The base of a pyramid is a rectangle whose length and breadth are 16 cm and 12 cm respectively. If the length of all the lateral edges passing through the vertex of the right rectangular pyramid is 26 cm, then find the volume of the pyramid in cubic centimeter?

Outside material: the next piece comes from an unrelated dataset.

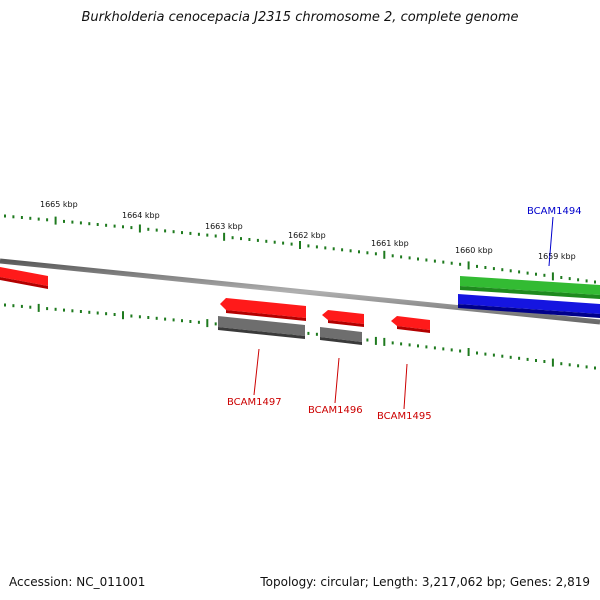 The height and width of the screenshot is (600, 600). What do you see at coordinates (529, 306) in the screenshot?
I see `gene-blue-right` at bounding box center [529, 306].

To find the volume of the pyramid, we can follow these steps: ### Step 1: Identify the dimensions of the base The base of the pyramid is a rectangle with: - Length (L) = 16 cm - Breadth (B) = 12 cm ### Step 2: Calculate the diagonal of the base The diagonal (D) of the rectangle can be calculated using the Pythagorean theorem: \[ D = \sqrt{L^2 + B^2} \] Substituting the values: \[ D = \sqrt{16^2 + 12^2} \] \[ D = \sqrt{256 + 144} \] \[ D = \sqrt{400} \] \[ D = 20 \text{ cm} \] ### Step 3: Relate the lateral edge to the height of the pyramid Let the height of the pyramid be \( H \). The lateral edge (E) of the pyramid is given as 26 cm. The relationship between the lateral edge, height, and half of the diagonal of the base can be expressed as: \[ E^2 = H^2 + \left(\frac{D}{2}\right)^2 \] Substituting the known values: \[ 26^2 = H^2 + \left(\frac{20}{2}\right)^2 \] \[ 676 = H^2 + 10^2 \] \[ 676 = H^2 + 100 \] ### Step 4: Solve for the height (H) Rearranging the equation to solve for \( H^2 \): \[ H^2 = 676 - 100 \] \[ H^2 = 576 \] Taking the square root: \[ H = \sqrt{576} \] \[ H = 24 \text{ cm} \] ### Step 5: Calculate the volume of the pyramid The volume (V) of the pyramid can be calculated using the formula: \[ V = \frac{1}{3} \times \text{Area of base} \times \text{Height} \] The area of the base (A) is: \[ A = L \times B = 16 \times 12 = 192 \text{ cm}^2 \] Now substituting the area and height into the volume formula: \[ V = \frac{1}{3} \times 192 \times 24 \] Calculating: \[ V = \frac{1}{3} \times 4608 \] \[ V = 1536 \text{ cm}^3 \] ### Final Answer The volume of the pyramid is **1536 cm³**. ---